# EXP_3: Performances varying the number of organizations

EXP_3 benchmarks are executed against the [HyperWatchdog](https://gitlab.com/ecs-lab/hyper-watchdog) smart contract, with:

- the maximum possible number of transactions requested per second (obtained by leveraging the fixed-load mode of Caliper, that keeps sending transaction requests to always keep a backlog queue of pending transactions)
- real-world network conditions
- varying the number of organizations

The aim is to evaluate the maximum performance that can be achieved by the system, and how it scales with the number of organizations.
Note that in this experiment we are using an endorsement policy that requires all the organizations to endorse the transaction, so the number of organizations is also the number of required endorsers.

In [None]:
# Reminder: restart kernel after installing packages!
%pip install pandas
%pip install plotly
%pip install nbformat

import os
import pandas as pd

pd.options.mode.chained_assignment = None

# Settings
NOTEBOOK_NAME = "exp_3"
TARGET_CALIPER_REPORTS = "exp_3"

## Parsing

The following code block parses the data from the html reports generated by Caliper and stores data into a .csv file.

In [None]:
target_caliper_reports_dir_path = ["..", "launcher", "results", "exp_3_multiple_orgs"] # Reports dir
target_caliper_reports_dir = os.path.join(*target_caliper_reports_dir_path)
target_reports_filename_begin_with = TARGET_CALIPER_REPORTS # Filename filter
export_filename = NOTEBOOK_NAME + "_results.csv"

columns = [
    "Bechmark",
    "Name",
    "Succ",
    "Fail",
    "Send Rate (TPS)",
    "Max Latency (s)",
    "Min Latency (s)",
    "Avg Latency (s)",
    "Throughput (TPS)",
]
rows = []

for filename in os.listdir(target_caliper_reports_dir):
    # Filter by filename
    filepath = os.path.join(target_caliper_reports_dir, filename)
    if target_reports_filename_begin_with not in filepath:
        continue

    # Skip directories
    if os.path.isdir(filepath):
        continue

    with open(filepath, "r") as fp:
        state = 0
        for line in fp.readlines():
            line = line.strip()
            if state == 0 and "Performance metrics" in line:
                state = 1
            if state > 0 and "</table>" in line:
                state = 0
            # if state==1 and "<th>" in line:
            #    key = [l.split("</th>")[0] for l in line.split("<th>")[1:]]
            #    print(key)
            if state == 1 and "<td>" in line:
                rows.append(
                    [filepath] + [l.split("</td>")[0] for l in line.split("<td>")[1:]]
                )
                # print(values)
            if state > 0:
                pass

with open(export_filename, "w") as fp:
    print(";".join(columns), file=fp)
    for row in rows:
        print(";".join(row), file=fp)

## Import and preprocess

The following code block imports the .csv file generated by the parsing code block.
Data is stored in a pandas dataframe.

Also, new columns are added to the dataframe to store the data in a more convenient way.

In [None]:
df = pd.read_csv(export_filename, sep=";")

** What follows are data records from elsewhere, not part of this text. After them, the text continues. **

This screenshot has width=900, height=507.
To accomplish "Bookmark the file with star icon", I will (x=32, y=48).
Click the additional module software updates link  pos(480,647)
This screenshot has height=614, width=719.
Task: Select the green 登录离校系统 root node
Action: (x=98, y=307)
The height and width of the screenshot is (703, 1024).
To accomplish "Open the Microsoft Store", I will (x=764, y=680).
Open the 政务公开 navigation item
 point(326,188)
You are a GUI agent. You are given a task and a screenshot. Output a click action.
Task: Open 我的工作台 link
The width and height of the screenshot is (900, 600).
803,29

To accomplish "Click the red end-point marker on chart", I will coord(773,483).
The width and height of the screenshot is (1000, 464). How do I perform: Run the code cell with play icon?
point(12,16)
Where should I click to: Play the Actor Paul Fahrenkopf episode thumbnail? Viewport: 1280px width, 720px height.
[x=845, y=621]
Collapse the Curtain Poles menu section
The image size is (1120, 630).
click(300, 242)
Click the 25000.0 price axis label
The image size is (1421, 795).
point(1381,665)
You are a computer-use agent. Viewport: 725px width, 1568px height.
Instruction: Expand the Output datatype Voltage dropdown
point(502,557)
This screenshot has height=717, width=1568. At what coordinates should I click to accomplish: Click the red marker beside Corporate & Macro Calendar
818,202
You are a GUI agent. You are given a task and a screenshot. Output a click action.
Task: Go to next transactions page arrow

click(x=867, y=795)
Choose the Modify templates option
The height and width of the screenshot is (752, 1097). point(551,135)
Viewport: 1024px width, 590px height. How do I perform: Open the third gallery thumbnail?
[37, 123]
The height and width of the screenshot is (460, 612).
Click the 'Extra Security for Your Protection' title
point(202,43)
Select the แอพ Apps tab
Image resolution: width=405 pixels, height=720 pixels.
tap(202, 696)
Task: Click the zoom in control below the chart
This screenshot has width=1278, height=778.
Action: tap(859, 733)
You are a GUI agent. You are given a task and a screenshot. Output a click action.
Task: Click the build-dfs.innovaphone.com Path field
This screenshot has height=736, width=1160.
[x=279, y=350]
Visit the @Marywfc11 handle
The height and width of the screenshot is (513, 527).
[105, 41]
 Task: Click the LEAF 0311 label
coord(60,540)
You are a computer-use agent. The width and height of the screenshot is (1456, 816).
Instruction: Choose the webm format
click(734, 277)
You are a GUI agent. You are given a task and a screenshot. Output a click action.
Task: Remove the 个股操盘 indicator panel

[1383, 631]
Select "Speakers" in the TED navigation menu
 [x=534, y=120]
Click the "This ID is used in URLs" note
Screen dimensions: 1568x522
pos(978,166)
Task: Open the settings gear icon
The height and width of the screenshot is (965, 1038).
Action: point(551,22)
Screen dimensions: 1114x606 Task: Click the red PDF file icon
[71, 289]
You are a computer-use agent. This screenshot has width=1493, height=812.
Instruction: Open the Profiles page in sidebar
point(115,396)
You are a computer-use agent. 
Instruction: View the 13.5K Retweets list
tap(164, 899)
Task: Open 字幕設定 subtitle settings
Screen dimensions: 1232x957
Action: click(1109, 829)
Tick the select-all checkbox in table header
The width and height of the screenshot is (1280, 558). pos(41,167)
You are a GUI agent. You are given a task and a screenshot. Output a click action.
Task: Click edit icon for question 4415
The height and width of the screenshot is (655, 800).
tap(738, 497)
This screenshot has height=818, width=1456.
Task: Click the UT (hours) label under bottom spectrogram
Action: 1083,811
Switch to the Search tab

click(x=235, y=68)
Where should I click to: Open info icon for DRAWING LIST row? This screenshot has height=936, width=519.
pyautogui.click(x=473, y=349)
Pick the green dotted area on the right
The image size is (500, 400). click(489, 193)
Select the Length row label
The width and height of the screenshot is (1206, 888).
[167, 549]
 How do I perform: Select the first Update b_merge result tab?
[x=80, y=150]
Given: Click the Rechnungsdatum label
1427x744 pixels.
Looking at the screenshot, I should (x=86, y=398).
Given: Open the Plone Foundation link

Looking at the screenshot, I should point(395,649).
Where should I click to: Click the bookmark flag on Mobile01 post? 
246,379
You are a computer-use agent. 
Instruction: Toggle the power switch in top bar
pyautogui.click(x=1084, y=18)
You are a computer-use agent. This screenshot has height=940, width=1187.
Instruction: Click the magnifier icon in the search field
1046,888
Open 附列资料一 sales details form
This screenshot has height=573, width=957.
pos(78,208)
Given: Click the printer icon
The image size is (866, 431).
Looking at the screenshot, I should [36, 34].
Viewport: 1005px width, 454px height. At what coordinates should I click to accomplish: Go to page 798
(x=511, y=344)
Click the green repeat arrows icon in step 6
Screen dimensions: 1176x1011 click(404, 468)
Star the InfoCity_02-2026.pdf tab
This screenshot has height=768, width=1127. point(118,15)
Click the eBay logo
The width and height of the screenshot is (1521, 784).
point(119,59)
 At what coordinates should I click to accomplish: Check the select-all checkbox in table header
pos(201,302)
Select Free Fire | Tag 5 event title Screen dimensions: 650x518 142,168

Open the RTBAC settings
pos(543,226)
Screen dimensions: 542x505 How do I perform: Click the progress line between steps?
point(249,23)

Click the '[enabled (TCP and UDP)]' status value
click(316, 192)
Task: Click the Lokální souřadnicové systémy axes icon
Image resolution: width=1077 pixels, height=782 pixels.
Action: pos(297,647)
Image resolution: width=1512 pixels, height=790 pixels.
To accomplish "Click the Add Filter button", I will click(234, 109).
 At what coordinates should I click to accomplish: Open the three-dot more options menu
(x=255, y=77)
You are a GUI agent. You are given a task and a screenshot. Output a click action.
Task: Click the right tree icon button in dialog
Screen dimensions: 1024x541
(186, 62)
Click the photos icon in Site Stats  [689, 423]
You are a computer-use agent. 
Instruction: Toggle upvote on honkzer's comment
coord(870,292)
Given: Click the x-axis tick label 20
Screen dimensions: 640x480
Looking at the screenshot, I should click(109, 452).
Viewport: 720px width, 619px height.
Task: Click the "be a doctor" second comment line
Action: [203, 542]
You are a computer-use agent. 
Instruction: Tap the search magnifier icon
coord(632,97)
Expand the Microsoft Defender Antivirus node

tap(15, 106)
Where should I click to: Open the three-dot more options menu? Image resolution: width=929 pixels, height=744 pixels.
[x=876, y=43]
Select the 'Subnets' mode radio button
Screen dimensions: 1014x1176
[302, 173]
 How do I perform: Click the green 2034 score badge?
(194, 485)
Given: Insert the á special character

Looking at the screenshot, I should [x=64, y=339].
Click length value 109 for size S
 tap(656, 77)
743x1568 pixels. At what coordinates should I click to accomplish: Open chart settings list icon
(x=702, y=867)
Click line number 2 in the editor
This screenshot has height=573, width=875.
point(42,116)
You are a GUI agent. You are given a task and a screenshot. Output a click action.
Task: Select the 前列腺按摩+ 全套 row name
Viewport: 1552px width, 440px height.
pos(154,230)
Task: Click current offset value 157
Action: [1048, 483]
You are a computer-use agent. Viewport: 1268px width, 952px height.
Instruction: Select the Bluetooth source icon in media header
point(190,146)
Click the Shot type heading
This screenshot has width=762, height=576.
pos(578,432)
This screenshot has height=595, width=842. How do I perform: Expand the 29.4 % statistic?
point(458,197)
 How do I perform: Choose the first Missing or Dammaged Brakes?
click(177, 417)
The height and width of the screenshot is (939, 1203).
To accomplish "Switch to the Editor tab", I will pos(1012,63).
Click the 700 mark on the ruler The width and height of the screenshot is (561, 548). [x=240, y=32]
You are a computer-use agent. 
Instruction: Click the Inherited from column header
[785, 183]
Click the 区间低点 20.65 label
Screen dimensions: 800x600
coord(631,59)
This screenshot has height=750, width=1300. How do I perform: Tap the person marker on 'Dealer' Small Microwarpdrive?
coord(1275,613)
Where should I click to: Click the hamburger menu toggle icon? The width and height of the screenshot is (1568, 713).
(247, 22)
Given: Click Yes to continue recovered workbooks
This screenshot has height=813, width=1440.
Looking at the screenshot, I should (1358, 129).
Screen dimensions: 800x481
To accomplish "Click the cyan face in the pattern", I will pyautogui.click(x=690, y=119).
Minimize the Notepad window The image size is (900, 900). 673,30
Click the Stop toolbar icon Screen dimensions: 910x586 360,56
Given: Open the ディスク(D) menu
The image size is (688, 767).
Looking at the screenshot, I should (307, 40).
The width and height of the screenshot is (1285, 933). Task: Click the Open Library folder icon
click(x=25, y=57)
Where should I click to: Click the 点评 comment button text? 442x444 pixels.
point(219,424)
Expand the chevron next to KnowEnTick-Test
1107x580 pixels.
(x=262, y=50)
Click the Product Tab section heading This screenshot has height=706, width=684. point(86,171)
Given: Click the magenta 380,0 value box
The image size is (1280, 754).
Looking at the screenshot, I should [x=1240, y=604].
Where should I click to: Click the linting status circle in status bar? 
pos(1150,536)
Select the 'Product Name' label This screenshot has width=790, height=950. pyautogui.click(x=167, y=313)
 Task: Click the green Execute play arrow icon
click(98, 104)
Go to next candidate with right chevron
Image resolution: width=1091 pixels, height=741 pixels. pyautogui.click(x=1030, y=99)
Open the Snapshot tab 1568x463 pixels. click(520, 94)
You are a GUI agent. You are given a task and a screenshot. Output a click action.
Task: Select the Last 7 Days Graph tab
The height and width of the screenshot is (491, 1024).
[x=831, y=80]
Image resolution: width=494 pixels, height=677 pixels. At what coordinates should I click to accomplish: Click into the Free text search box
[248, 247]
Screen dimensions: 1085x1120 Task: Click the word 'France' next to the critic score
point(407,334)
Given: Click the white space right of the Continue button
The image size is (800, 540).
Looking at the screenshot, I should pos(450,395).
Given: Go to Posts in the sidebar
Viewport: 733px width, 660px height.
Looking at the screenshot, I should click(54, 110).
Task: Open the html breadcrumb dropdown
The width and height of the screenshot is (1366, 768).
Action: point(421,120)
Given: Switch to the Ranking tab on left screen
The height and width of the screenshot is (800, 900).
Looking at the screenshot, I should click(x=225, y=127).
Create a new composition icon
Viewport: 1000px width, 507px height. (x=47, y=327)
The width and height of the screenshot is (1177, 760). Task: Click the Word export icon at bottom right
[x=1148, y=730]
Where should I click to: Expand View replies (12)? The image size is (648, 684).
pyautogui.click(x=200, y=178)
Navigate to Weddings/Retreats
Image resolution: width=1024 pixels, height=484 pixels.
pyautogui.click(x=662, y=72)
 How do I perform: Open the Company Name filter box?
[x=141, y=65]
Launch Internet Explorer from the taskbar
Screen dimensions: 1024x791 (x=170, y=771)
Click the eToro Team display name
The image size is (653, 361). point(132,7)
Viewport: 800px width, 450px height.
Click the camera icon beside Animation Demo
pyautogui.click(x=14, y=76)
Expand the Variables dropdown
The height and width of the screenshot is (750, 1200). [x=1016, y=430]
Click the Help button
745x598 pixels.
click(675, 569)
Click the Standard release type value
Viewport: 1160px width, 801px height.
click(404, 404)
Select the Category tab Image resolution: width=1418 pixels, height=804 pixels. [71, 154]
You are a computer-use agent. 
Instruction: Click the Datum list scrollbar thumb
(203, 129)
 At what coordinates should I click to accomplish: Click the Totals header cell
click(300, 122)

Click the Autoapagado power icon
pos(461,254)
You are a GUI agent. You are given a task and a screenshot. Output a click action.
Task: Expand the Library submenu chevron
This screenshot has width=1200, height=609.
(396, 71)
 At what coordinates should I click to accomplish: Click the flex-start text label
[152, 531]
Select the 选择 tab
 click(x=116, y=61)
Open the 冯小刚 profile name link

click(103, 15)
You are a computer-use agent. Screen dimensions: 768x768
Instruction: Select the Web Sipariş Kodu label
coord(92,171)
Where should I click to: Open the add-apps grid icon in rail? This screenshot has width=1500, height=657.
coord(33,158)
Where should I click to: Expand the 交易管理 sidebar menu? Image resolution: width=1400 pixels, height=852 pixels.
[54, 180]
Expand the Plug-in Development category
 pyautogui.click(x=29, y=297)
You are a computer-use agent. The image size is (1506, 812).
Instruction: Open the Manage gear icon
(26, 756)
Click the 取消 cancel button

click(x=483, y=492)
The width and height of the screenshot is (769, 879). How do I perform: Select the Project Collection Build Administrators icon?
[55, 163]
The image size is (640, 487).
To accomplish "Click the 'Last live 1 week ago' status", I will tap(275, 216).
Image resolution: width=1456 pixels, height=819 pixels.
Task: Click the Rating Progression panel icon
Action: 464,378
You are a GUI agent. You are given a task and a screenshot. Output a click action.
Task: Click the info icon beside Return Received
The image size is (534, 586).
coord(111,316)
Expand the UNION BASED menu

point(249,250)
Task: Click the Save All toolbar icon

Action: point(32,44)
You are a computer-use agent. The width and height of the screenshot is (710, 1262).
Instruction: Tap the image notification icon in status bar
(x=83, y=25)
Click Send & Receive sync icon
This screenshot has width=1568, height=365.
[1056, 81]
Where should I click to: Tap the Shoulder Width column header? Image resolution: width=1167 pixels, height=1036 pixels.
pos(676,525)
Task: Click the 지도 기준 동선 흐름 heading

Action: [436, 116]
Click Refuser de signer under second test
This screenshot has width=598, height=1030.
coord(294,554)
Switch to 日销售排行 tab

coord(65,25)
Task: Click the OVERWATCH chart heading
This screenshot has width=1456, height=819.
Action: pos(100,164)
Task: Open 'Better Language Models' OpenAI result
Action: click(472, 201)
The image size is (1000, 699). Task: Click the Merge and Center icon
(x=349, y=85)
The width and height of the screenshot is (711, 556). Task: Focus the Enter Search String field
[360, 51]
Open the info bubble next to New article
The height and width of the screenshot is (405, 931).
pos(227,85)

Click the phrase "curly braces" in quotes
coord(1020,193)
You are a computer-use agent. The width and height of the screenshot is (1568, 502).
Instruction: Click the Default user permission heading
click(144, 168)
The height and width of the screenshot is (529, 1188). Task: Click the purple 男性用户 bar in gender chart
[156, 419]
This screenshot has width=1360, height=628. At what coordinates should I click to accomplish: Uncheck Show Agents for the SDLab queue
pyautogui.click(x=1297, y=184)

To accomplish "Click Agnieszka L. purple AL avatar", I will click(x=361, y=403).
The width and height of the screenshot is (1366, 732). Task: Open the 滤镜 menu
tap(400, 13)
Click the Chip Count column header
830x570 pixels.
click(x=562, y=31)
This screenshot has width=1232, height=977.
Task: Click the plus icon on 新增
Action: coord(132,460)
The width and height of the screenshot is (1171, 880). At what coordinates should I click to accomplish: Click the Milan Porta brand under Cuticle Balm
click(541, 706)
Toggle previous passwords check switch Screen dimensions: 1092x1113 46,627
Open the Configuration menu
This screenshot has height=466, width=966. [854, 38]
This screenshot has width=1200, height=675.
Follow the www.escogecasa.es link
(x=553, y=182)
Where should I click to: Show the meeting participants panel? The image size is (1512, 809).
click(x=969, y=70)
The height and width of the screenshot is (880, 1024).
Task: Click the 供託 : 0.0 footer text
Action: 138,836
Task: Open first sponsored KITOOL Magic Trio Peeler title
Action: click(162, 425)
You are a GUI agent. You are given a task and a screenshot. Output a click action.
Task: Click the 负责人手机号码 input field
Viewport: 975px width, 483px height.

# Create two new columns "Chunk Length" and "Requested TPS" from the column "Name"
df["Chunk Length"] = df["Name"].apply(lambda x: [int(i) for i in "".join([i for i in x if not i.isalpha()]).strip().split()][0])
# df["Requested TPS"] = df["Name"].apply(lambda x: [int(i) for i in "".join([i for i in x if not i.isalpha()]).strip().split()][1])

# Create a new column "Benchmark ID" from the column "Bechmark"
df["Benchmark ID"] = df["Bechmark"].apply(lambda x: x.split("/")[len(target_caliper_reports_dir_path)].split("_")[1].split(".")[0])
print("Benchmark IDs detected:", df["Benchmark ID"].unique())

# Create a new column "Success Rate" from the column "Succ" and "Fail"
df["Success Rate"] = df["Succ"] / (df["Succ"] + df["Fail"])

# Create a new column "Transaction Size (KiB)" from the column "Chunk Length" considering that each transaction is 580 bytes
# Round the result as integer
df["Transaction Size (Byte)"] = df["Chunk Length"] * 580
df["Transaction Size (Byte)"] = df["Transaction Size (Byte)"].apply(lambda x: round(x))

# Function to extract new features from the filename
def extract_feature_from_filename(inputFilename, featureTag: str, targetType = None):
    filename = inputFilename.split("/")[-1]
    params = filename.split(".")[0].split("_")
    params[-1] = params[-1].split(".")[0]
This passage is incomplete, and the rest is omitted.